◆ SUPPLIED ENTRIES
+ + + +

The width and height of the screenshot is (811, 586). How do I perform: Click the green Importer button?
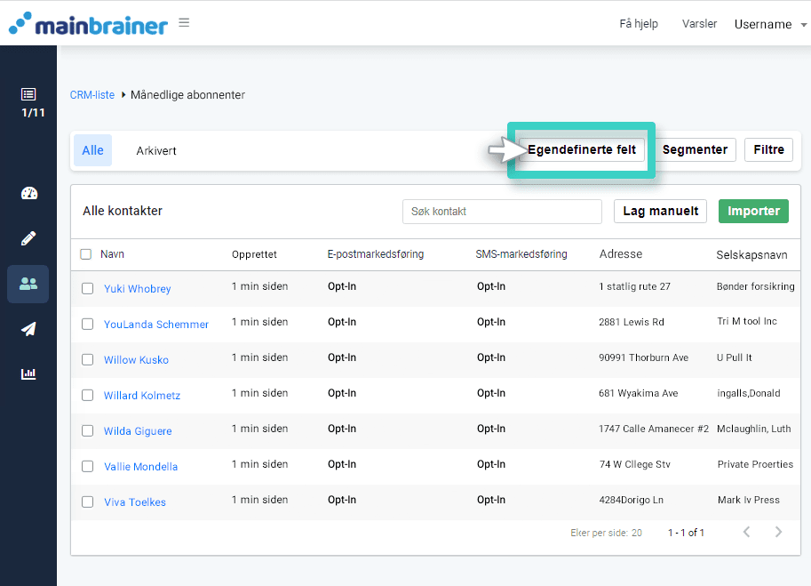coord(752,212)
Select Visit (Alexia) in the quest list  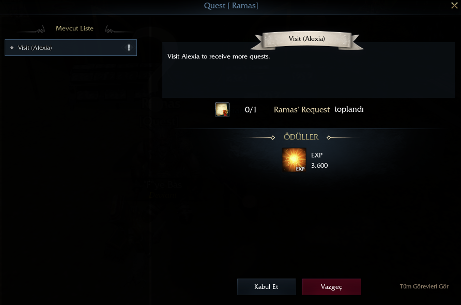point(71,48)
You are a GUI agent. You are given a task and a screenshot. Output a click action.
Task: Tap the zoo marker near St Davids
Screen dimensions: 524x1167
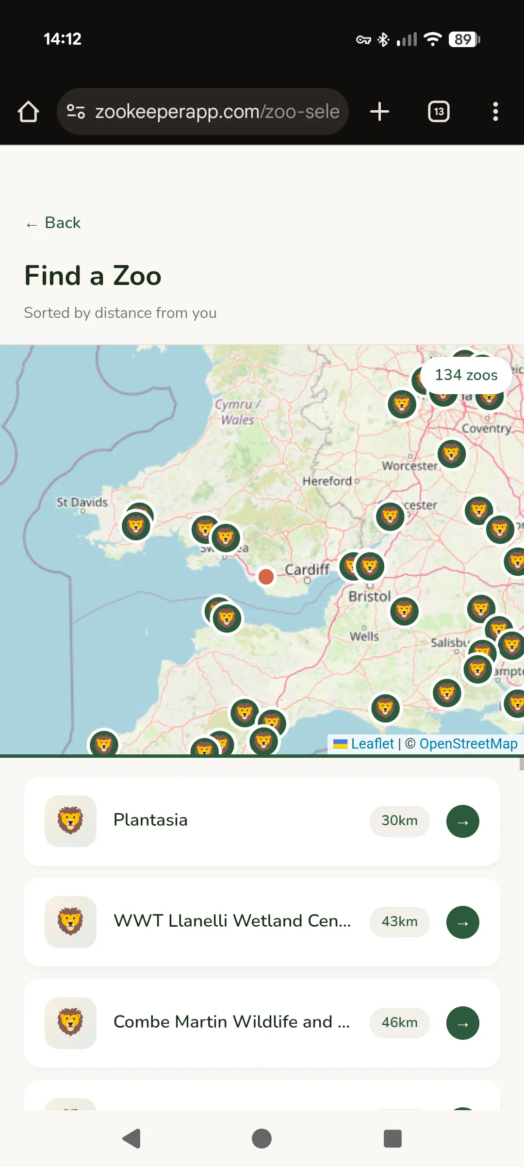(x=136, y=526)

+ + + +

◆ PROBLEM DETAILS
Starting with the line that contains "You are a GUI", reproduce every line to the end of the material above, both end lines included, exactly and with no pictures.

◆ ANSWER FOR THE TASK
You are a GUI agent. You are given a task and a screenshot. Output a click action.
Task: Tap the zoo marker near St Davids
Screen dimensions: 524x1167
(x=136, y=526)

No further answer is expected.